• **Vorliegender Auszug**
======

Ludwig Poullain

deutscher Banker und Bankmanager
Dies ist eine alte Version dieser Seite, zuletzt bearbeitet am 9. Dezember 2005 um 10:17 Uhr durch Ehrhardt (Diskussion | Beiträge) (Biografie: typo). Sie kann sich erheblich von der aktuellen Version unterscheiden.

Dr. h.c. Ludwig Poullain (* 23. Dezember 1919 in Lüttringhausen) war von 1969 bis 1977 Vorstandsvorsitzender der WestLB und von 1967 bis 1972 Präsident des Deutschen Sparkassen- und Giroverbandes (DSGV).

Biografie

Ludwig Poullain wurde wurde am 23. Dezember 1919 in Lüttringhausen bei Remscheid als Sohn eines Bäckermeisters geboren. Nach Abschluss des Realgymnasiums begann er 1937 eine Lehre als Bankkaufmann bei der Sparkasse Remscheid. Mit Beginn des Zweiten Weltkriegs 1939 wurde er Soldat, bei Kriegsende war er Oberleutnant. Ab 1950 wurde er Verbandsprüfer beim Rheinischen Sparkassen- und Giroverband, weitere Stationen seiner Karriere waren ab 1955 Vorstandsmitglied bei der Sparkasse Solingen und ab 1958 Vorstandsmitglied bei der Sparkasse Recklinghausen.

======

• **Quellenauszug**
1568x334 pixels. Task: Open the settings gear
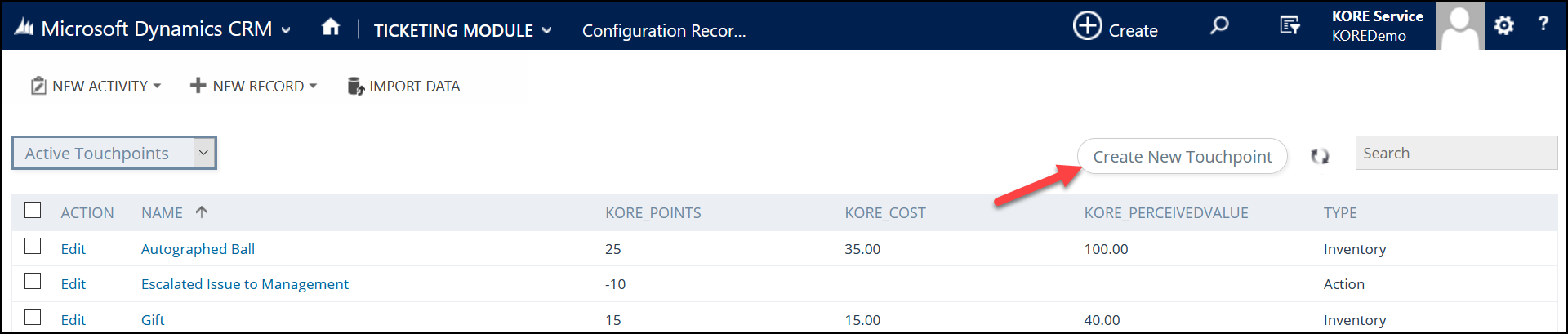(x=1503, y=25)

======

• **Übungsaufgaben**
a) Übertrage diesen Satz aus dem Text über Ludwig Poullain ins Englische: „Nach Abschluss des Realgymnasiums begann er 1937 eine Lehre als Bankkaufmann bei der Sparkasse Remscheid.“
b) Führe den Text über Ludwig Poullain im Anschluss an seinen letzten Satz fort.

• **Antworten je Aufgabe**
a) After finishing the Realgymnasium, he began an apprenticeship as a bank clerk at the Sparkasse Remscheid in 1937.

b)
1964 wechselte er zur Landesbank für Westfalen in Münster, deren Generaldirektion er 1966 übernahm. 1967 wurde er zusätzlich zum Präsidenten des Deutschen Sparkassen- und Giroverbands (DSGV) gewählt. Am 1. Januar 1969 vereinigte sich die Landesbank für Westfalen mit der "Rheinischen Girozentrale und Provinzialbank" in Düsseldorf zur "Westdeutschen Landesbank Girozentrale" (WestLB) mit Sitz in Düsseldorf und Münster. Damit entstand in Nordrhein-Westfalen die damals größte Bank in Deutschland. Poullain war ihr erster Vorstandsvorsitzender. 1972 tritt Poullain vom Amt des DSGV-Präsidenten zurück. Die Mehrheit der Sparkassen war seinen Ideen zur Weiterentwicklung der Sparkassenorganisation nicht gefolgt. Poullain widmete sich daraufhin dem Ausbau der Marktposition der WestLB Er stärkte vor allem das Auslandsgeschäft der Bank. Niederlassungen in Luxemburg (1972), London (1973) und New York (1975) wurden eingerichtet. Außerdem ging die WestLB in dieser Zeit zahlreiche Unternehmensbeteiligungen ein (z.B. Preussag oder Gildemeister]]. Im Zuge der Poullain-Affäre (siehe unten) trat er 1977 zurück.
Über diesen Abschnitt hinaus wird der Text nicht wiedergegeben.